Volver sobre la historia nos enseña la importancia que tienen lecciones aún no aprendidas, con ocasión de conflictos y guerras donde el mal escaló a niveles insospechados, hasta el genocidio.
Encontrar entre las lecturas el pensamiento de Hanna Arendt, filósofa y escritora de teoría política, despierta el interés de vislumbrar desde aquél las condiciones propicias a la criminalidad en nuestro país y los artilugios del presidente que lo lleva a hacer concesiones a delincuentes con los peores prontuarios, como los 18 exparamilitares de las AUC, nombrados gestores de paz, mientras por otro lado, califica de criminales a personas y gremios con actividades lícitas.
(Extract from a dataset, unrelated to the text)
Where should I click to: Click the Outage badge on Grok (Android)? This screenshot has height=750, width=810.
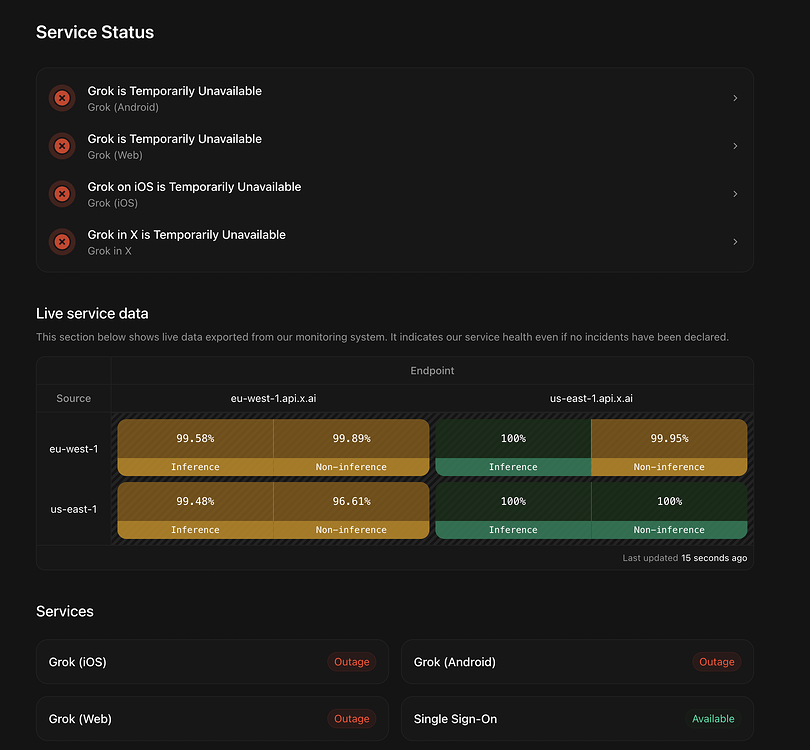click(716, 662)
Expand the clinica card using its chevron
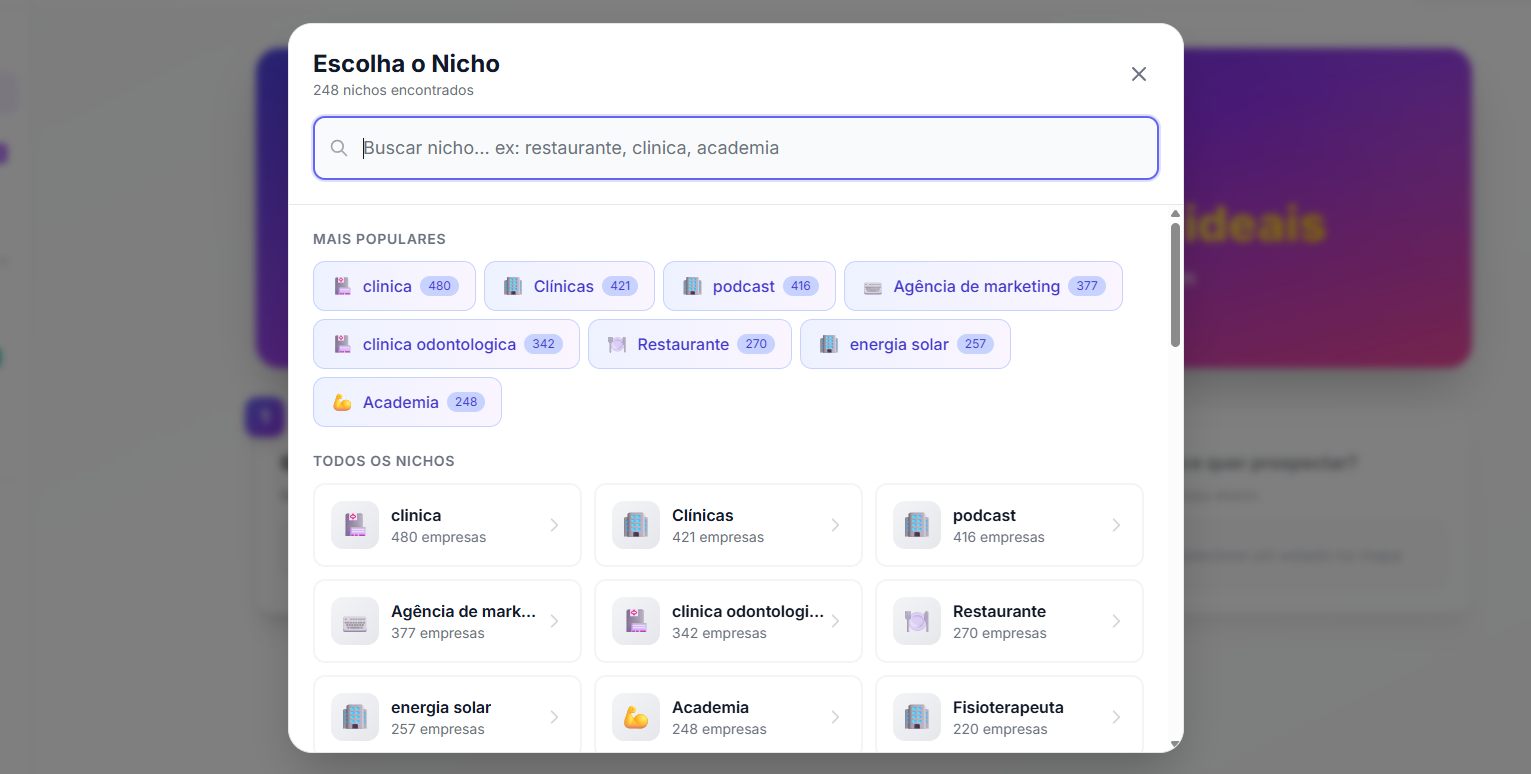 pos(555,525)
Arendt, alemana de origen judío, observadora en los años 60 del juicio a Adolf Eichmann, al igual que el resto del mundo esperaba ver en el nazi, arquitecto de la macabra solución final, a un monstruo. Para su desconcierto y de muchos, se encontró con que el criminal ni siquiera odiaba a los judíos, era un don nadie burócrata que actuó cumpliendo órdenes, de la mejor manera posible para el führer.
Para comprender cómo fue que la humanidad llegó al holocausto, Arendt profundiza en las causas. Para ella, el mal surge cuando hay una carencia de pensamiento crítico o renuncia a la reflexión, no exculpó al criminal, vio la gravedad de la insustancialidad con que se percibe el mal cuando el sujeto decide actuar sin pensar. En su libro “Eichmann en Jerusalén. Un estudio acerca de la banalidad del mal”, desarrolla una tesis controvertida en un contexto difícil y sensible al tocar las responsabilidades personales, pues las acciones de ciudadanos, caudillos y seguidores, tienen efecto en los demás.
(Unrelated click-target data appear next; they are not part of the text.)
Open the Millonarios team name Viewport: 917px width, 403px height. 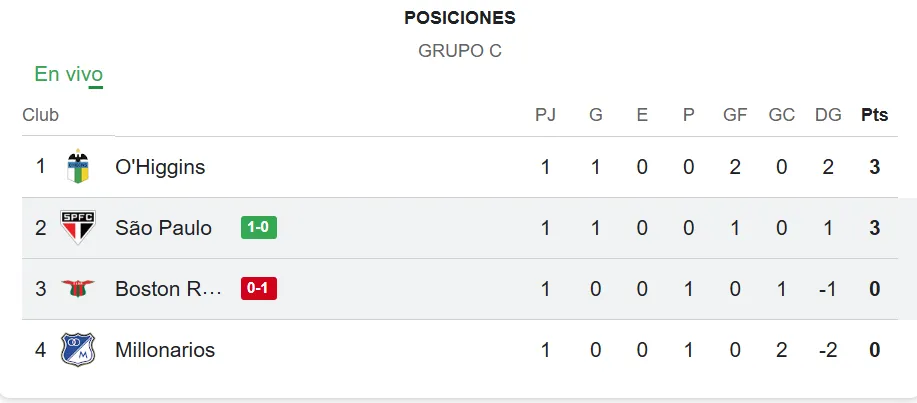tap(165, 350)
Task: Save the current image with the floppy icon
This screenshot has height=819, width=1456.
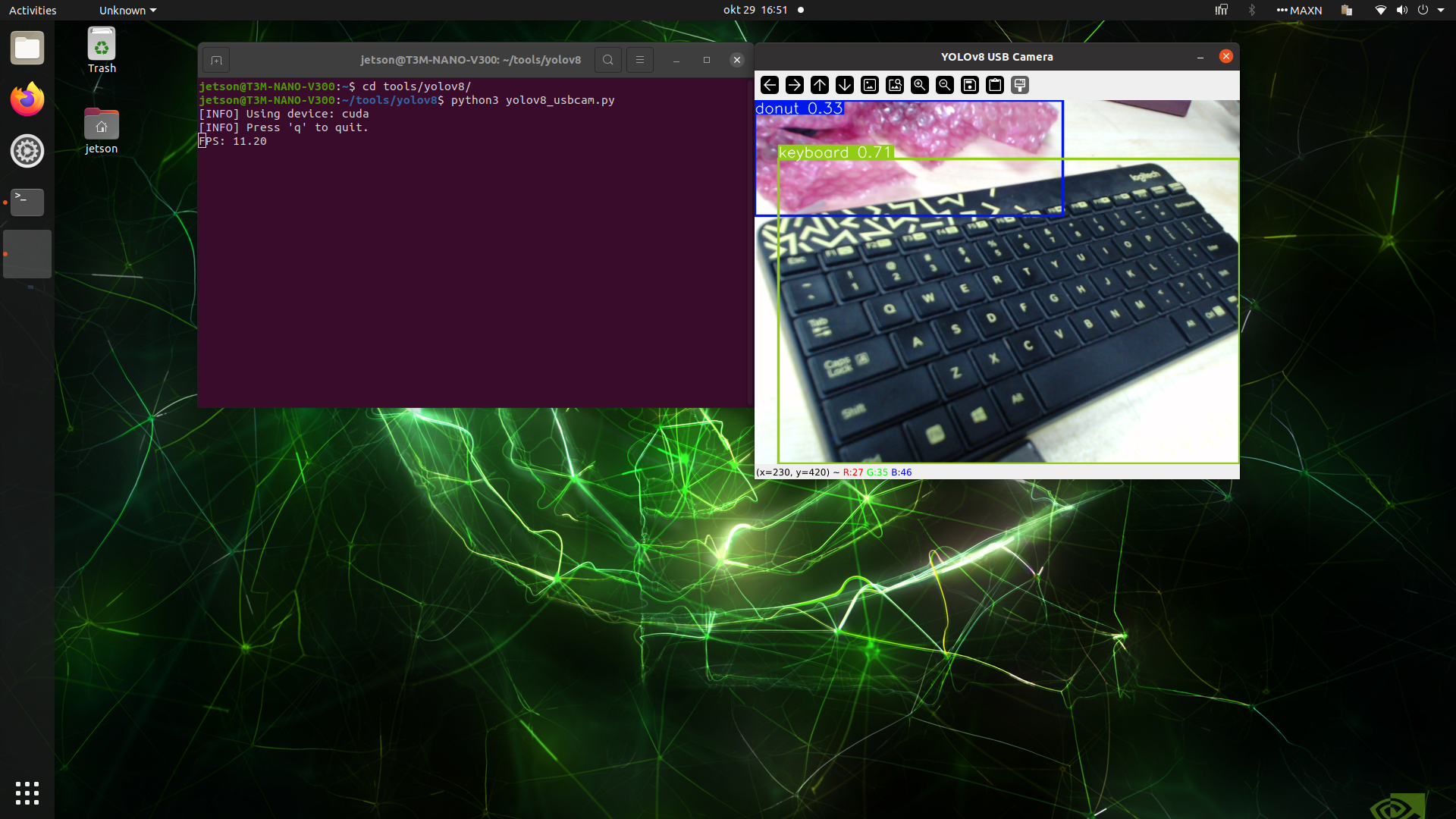Action: pos(970,85)
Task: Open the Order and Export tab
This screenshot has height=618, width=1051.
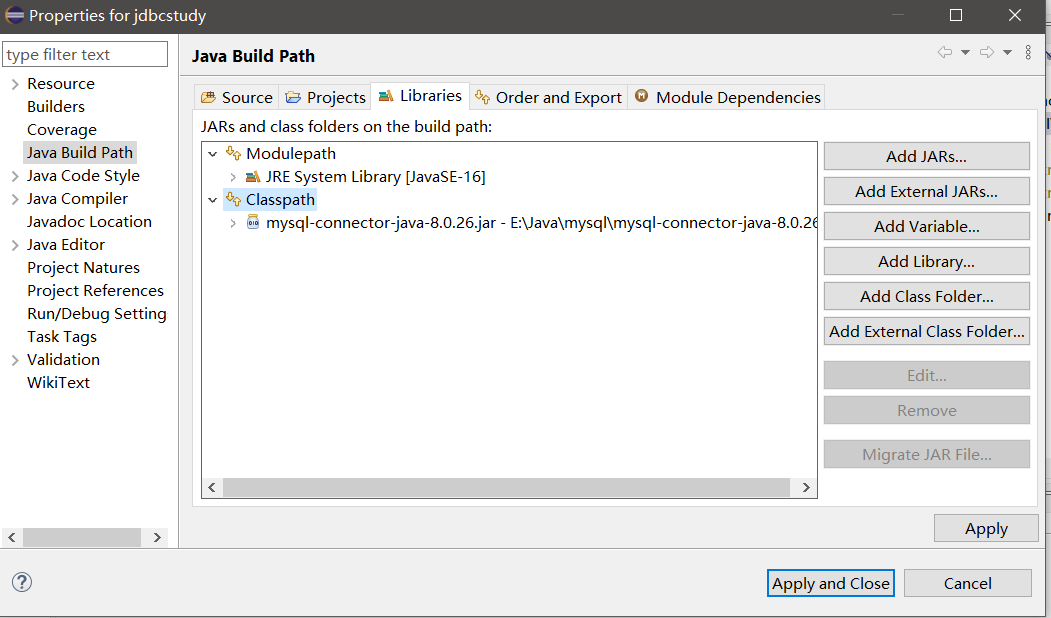Action: [548, 97]
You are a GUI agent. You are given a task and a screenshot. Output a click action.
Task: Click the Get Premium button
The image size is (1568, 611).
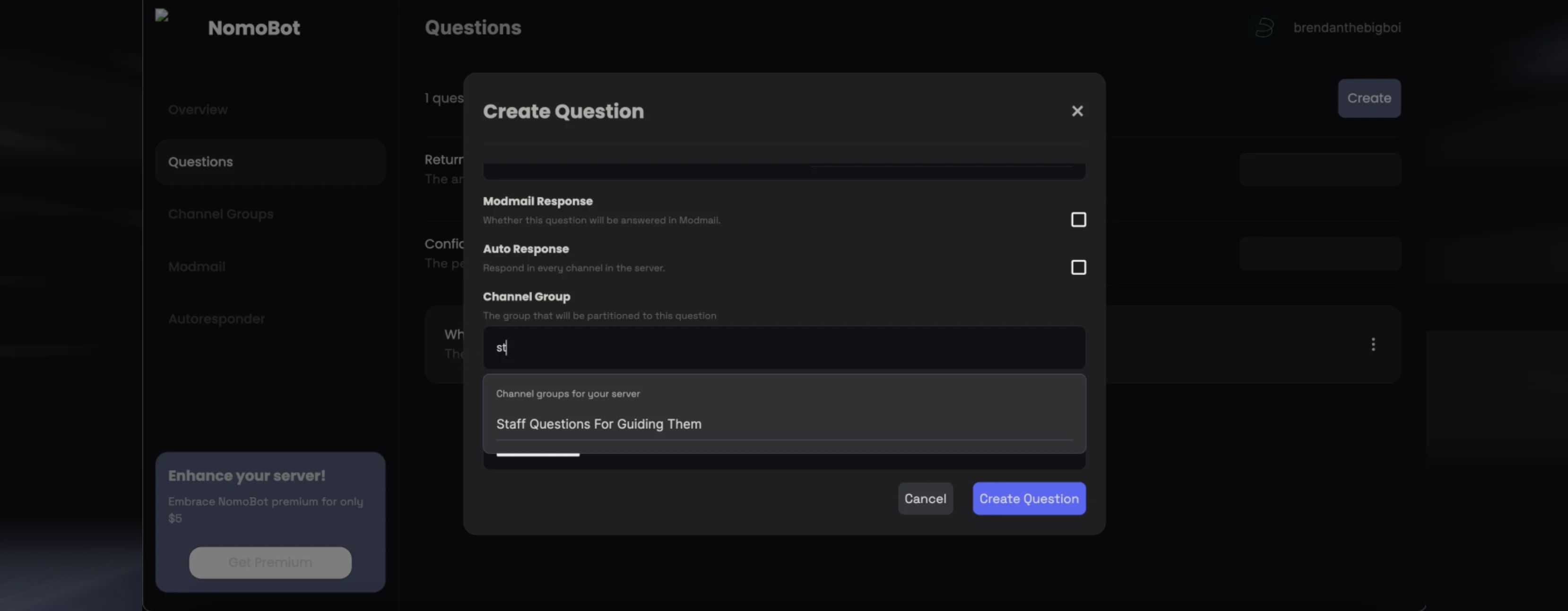coord(269,562)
La banalidad supone dejar pasar, decidir hacer solo lo suyo, sin importar el contexto ni lo que hagan los demás, con lo cual se minimiza lo de fondo. En Colombia por muchos casos sucede eso, se trivializa el mal, recientemente con la perla de empoderar a responsables de crímenes atroces para que aporten a la paz aprovechando sus relaciones y experiencias de vida en el narcotráfico, masacres, violaciones, desapariciones forzadas y torturas.
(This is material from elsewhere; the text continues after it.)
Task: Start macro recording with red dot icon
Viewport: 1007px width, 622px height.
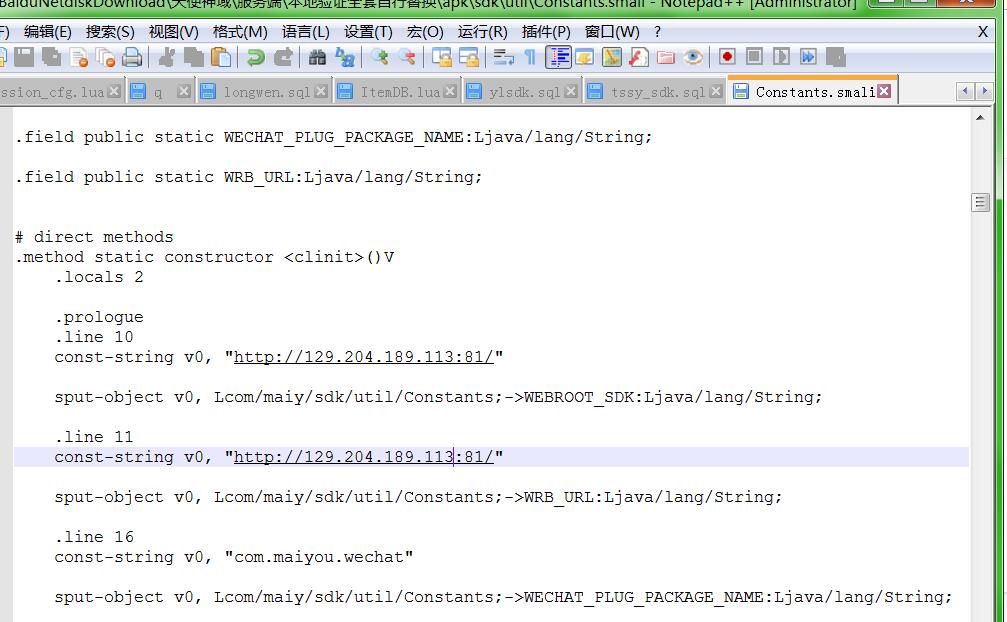Action: (x=727, y=57)
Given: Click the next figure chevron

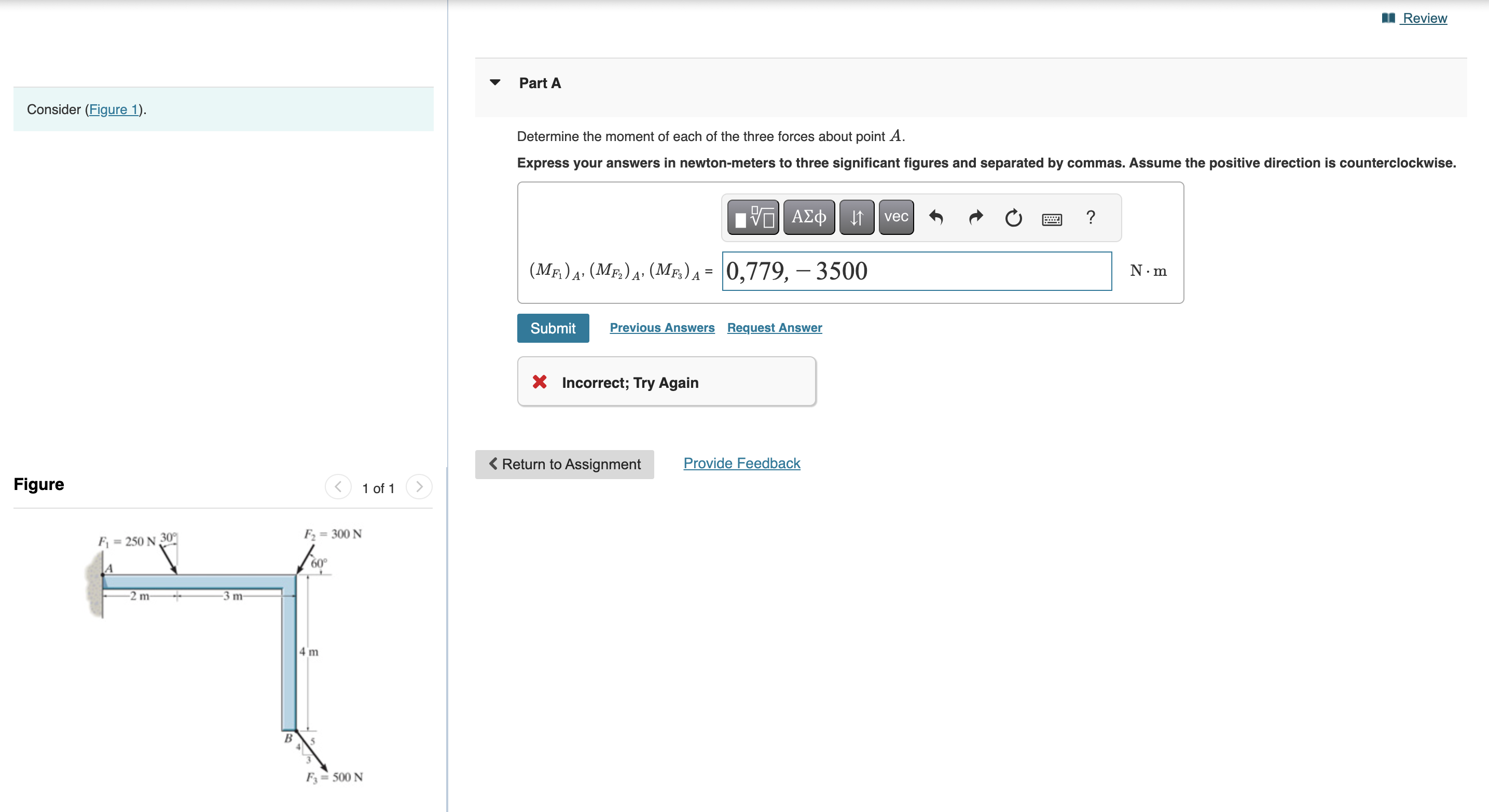Looking at the screenshot, I should click(x=419, y=487).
Es una medida que desdibuja la línea entre el crimen y lo correcto para el natural rechazo social, dada la magnitud de los delitos y el congraciarse con sus actores. Así se apreció en el intercambio de sombreros vueltiaos entre el presidente y Mancuso, y en su regalo: la libertad provisional. Si bien la Sala de Casación Penal la negó porque no hubo proporcionalidad, ni contribución a la verdad y la finalidad de la paz no es ilimitada, hubo un arbitrario beneficio jurídico y posicionamiento en el primer plano de la política de paz total.
Beneficia a los victimarios su figuración en micrófonos, dirán lo que sea de dientes para afuera, siendo que en años no lo hicieron e incumplieron compromisos anteriores, ¿por qué esta vez sí confiar, como lo anota la Defensora del Pueblo? Quién sabe qué les dicte su mente maestra en aceitar la maquinaria del crimen, cual la de Eichmann en lo suyo. Nadie habría nombrado al nazi en Jerusalén en funciones de paz, pero aquí el Presidente hace lo equivalente sin importar las víctimas, para más riesgos y laberintos, sin salida cierta.
No son de recibo prédicas ni falacias de quienes por sus expedientes, no puede esperarse nada. ¿No hay otros medios e inteligencia para la paz, sin contribuir a la banalización del mal?